To-do list
• a. In the Spark Streaming and Kafka text, how is the wrapped producer shipped to each executor?
• b. Copy everything in the Spark Streaming and Kafka text from "Spark Streaming kafkaへデータを書くDemo" down to "back to Kafka.".

Text shown
Spark Streaming kafkaへデータを書くDemo


I’d suggest the following approach:
  • Use (and re-use) one KafkaProducer instance per executor process/JVM.

  • Here’s the high-level setup for this approach:
  • First, you must “wrap” Kafka’s KafkaProducer because, as you mentioned, it is not serializable. Wrapping it allows you to “ship” it to the executors. The key idea here is to use a lazy val so that you delay instantiating the producer until its first use, which is effectively a workaround so that you don’t need to worry about KafkaProducer not being serializable.
  • You “ship” the wrapped producer to each executor by using a broadcast variable.
  • Within your actual processing logic, you access the wrapped producer through the broadcast variable, and use it to write processing results back to Kafka.

  • The code snippets below work with Spark Streaming as of Spark 2.0.
    Step 1: Wrapping KafkaProducer
    import java.util.concurrent.Future
    
    import org.apache.kafka.clients.producer.{KafkaProducer, ProducerRecord, RecordMetadata}
    
    class MySparkKafkaProducer[K, V](createProducer: () => KafkaProducer[K, V]) extends Serializable {
    
      /* This is the key idea that allows us to work around running into
         NotSerializableExceptions. */
      lazy val producer = createProducer()

Provided material
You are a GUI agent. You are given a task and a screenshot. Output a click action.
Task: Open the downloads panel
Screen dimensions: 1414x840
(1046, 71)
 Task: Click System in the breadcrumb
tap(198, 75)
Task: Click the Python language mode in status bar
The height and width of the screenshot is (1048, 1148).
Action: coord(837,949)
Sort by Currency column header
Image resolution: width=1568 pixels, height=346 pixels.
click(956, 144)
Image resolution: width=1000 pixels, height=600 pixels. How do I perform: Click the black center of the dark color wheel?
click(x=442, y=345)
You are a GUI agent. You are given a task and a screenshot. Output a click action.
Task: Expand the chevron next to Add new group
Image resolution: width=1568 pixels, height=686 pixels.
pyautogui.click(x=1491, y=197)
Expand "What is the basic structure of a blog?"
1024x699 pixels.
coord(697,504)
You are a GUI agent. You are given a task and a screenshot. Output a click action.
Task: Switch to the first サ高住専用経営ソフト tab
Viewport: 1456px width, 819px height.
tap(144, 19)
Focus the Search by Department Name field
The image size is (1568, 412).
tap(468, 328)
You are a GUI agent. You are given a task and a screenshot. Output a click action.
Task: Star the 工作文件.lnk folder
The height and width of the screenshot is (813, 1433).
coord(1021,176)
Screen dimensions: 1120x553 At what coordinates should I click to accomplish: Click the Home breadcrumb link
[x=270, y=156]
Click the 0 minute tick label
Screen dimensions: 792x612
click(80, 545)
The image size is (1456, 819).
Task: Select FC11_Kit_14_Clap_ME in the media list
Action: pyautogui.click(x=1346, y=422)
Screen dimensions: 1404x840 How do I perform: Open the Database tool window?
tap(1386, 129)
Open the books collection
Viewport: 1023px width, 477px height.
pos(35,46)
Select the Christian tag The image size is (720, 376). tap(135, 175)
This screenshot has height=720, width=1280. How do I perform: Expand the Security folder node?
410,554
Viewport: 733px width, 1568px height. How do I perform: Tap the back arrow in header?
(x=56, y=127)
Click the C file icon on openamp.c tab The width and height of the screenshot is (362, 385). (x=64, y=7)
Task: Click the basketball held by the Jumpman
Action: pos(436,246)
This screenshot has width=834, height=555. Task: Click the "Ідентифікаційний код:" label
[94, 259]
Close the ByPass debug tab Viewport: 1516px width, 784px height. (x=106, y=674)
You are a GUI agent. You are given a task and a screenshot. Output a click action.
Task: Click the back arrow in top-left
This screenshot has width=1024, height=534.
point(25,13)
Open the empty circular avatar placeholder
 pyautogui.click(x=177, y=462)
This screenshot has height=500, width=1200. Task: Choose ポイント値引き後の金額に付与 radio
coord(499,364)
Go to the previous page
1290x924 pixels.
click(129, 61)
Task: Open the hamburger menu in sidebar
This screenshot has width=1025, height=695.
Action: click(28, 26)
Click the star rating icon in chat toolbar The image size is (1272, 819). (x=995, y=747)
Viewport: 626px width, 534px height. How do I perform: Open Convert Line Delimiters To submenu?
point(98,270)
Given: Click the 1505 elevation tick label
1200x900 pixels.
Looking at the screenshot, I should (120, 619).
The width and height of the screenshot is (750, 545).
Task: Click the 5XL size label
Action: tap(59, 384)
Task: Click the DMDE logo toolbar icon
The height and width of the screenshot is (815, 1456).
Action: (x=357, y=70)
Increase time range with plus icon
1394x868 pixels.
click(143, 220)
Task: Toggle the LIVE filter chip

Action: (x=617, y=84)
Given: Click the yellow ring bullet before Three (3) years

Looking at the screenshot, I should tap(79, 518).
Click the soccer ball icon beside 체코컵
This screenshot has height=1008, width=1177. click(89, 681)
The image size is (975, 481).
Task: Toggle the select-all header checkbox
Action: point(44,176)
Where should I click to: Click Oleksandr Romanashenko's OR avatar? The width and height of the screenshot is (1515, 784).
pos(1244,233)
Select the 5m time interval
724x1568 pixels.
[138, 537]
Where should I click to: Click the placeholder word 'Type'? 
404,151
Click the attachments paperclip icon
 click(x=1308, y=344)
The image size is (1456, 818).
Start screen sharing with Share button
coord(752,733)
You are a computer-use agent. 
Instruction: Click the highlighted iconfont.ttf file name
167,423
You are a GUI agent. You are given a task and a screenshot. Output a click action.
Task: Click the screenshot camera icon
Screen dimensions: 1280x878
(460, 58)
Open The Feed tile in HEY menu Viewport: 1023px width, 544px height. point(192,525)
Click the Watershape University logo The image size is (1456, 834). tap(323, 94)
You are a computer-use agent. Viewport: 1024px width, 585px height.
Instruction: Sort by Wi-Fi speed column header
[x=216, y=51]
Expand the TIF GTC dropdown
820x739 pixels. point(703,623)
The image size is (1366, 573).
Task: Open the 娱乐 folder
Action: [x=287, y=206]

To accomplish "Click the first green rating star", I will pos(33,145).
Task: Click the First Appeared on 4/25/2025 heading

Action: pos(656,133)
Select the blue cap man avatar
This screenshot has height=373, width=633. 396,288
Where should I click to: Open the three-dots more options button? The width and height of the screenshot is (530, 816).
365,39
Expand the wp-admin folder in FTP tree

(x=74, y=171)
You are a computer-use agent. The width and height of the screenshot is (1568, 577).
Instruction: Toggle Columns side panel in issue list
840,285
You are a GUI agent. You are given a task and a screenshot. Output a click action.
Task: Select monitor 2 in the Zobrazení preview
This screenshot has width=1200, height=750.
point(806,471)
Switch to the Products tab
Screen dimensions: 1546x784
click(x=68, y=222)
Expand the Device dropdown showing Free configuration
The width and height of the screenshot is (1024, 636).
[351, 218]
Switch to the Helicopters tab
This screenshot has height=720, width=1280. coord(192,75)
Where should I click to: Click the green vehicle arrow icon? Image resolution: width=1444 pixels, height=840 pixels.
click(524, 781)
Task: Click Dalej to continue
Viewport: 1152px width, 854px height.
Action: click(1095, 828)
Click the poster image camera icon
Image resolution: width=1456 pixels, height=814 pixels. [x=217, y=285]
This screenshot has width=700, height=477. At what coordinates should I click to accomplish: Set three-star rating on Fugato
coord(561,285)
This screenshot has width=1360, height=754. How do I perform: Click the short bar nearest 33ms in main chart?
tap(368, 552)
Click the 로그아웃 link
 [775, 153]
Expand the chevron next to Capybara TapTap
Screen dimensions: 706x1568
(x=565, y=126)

Responses
• a. It is shipped to each executor by using a broadcast variable.

• b.
Spark Streaming kafkaへデータを書くDemo


I’d suggest the following approach:
  • Use (and re-use) one KafkaProducer instance per executor process/JVM.

  • Here’s the high-level setup for this approach:
  • First, you must “wrap” Kafka’s KafkaProducer because, as you mentioned, it is not serializable. Wrapping it allows you to “ship” it to the executors. The key idea here is to use a lazy val so that you delay instantiating the producer until its first use, which is effectively a workaround so that you don’t need to worry about KafkaProducer not being serializable.
  • You “ship” the wrapped producer to each executor by using a broadcast variable.
  • Within your actual processing logic, you access the wrapped producer through the broadcast variable, and use it to write processing results back to Kafka.